Dokter ARL, seorang dokter yang sedang mengikuti Program Pendidikan Dokter Spesialis (PPDS) Anestesiologi di Fakultas Kedokteran Universitas Diponegoro (Undip) Semarang, Jawa Tengah, kini tengah menjadi perbincangan hangat di kalangan netizen. Kabar tersebut bermula dari kejadian tidak biasa yang menimpanya, dimana ia diminta untuk angkat-angkat galon dan memesan 80 nasi box setiap harinya untuk kepentingan atasannya di rumah sakit tempat dia melaksanakan pendidikan.
Mengikuti PPDS Anestesiologi tak bisa dipandang sebelah mata. Proses belajar yang intens dan sibuk tentu menjadi hal wajar mengingat bidang spesialis tersebut memang membutuhkan fokus dan konsentrasi yang tinggi. Namun, apa yang dialami oleh Dokter ARL merupakan fenomena yang cukup mengundang pertanyaan.

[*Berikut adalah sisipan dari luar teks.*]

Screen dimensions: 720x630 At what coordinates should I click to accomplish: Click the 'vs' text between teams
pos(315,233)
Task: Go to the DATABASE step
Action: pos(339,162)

Menurut beberapa sumber, Dokter ARL tidak hanya harus fokus pada pendidikannya, tetapi juga harus meluangkan waktunya untuk menyelesaikan tugas tambahan yang di luar scope dari pendidikan dokter spesialis. Salah satu tugasnya adalah memesan 80 nasi box setiap harinya untuk keperluan atasan, bukan hanya itu saja, Dokter ARL juga diminta untuk angkat-angkat galon air mineral secara rutin, Selain itu, dokter ARL juga diminta menyetorkan dan mengumpulkan uang untuk membayar orang yang mengerjakan jurnal milik atasan.
Dalam sebuah wawancara, Misyal mengatakan, korban juga dipaksa bekerja mulai pukul 03.00 WIB hingga pukul 01.30 WIB saat praktik di RSUP Kariadi.Hal itu, imbuhnya, membuat dokter ARL pernah jatuh masuk ke selokan dan membuat saraf korban terjepit. ARL juga sampai dioperasi sebanyak dua kali.
Dokter ARL mengaku bahwa tugas tambahan tersebut sangat membebani dirinya, terlebih di tengah kesibukan yang dialaminya sebagai seorang dokter yang sedang menekuni pendidikan spesialis. Ia menyayangkan kondisi tersebut dan berharap ada pengertian lebih dari pihak atasan terkait beban tambahan yang diberikan.
Fenomena ini pun mendapat respons dari berbagai kalangan. Banyak yang mengecam perlakuan tersebut, menganggap bahwa tugas tambahan yang dialami oleh Dokter ARL seharusnya tidak seharusnya menjadi tanggung jawabnya sebagai pendidik. Sebagai seorang dokter yang masih dalam proses belajar untuk menjadi seorang spesialis yang berkualitas, dipercayakan tugas sebesar itu di luar ranah pendidikannya dinilai tidak adil.
Di sisi lain, ada juga yang menanggapi fenomena ini dengan penuh kehati-hatian. Beberapa pihak menyarankan agar Dokter ARL tetap menjalankan tugas tambahan tersebut dengan sebaik-baiknya guna menghindari konflik yang lebih besar. Namun, pandangan ini juga diiringi dengan harapan akan adanya pemahaman dari pihak yang memberikan tugas tambahan tersebut.
Pengaturan waktu yang ketat, tuntutan pekerjaan yang tinggi, serta beban tambahan yang membebani ternyata masih menjadi kendala yang dihadapi oleh sebagian besar dokter yang sedang mengikuti pendidikan spesialis. Fenomena yang dialami oleh Dokter ARL menjadi sebuah cerminan dari kondisi sebenarnya yang dituding sebagai ketidakadilan dalam dunia pendidikan kedokteran.
Dalam kasus ini, perlunya adanya kebijakan yang jelas dan adil terkait tanggung jawab tambahan yang diberikan kepada para dokter yang tengah menempuh pendidikan spesialis. Hal ini penting untuk mencegah terjadinya penyalahgunaan kekuasaan dan menjamin kesejahteraan para dokter yang sedang menjalani pendidikan di tengah tuntutan kerja yang semakin tinggi.
Demi menjaga keseimbangan antara proses pendidikan yang berkualitas dan beban kerja tambahan yang diberikan kepada dokter yang tengah menjalani pendidikan, perlu adanya regulasi yang mengatur dengan jelas mengenai tanggung jawab tambahan yang diberikan kepada para dokter ARL dan dokter-dokter lainnya yang sedang dalam proses pendidikan spesialis. Semoga fenomena yang dialami oleh Dokter ARL dapat menjadi momentum untuk perubahan yang lebih baik di masa depan.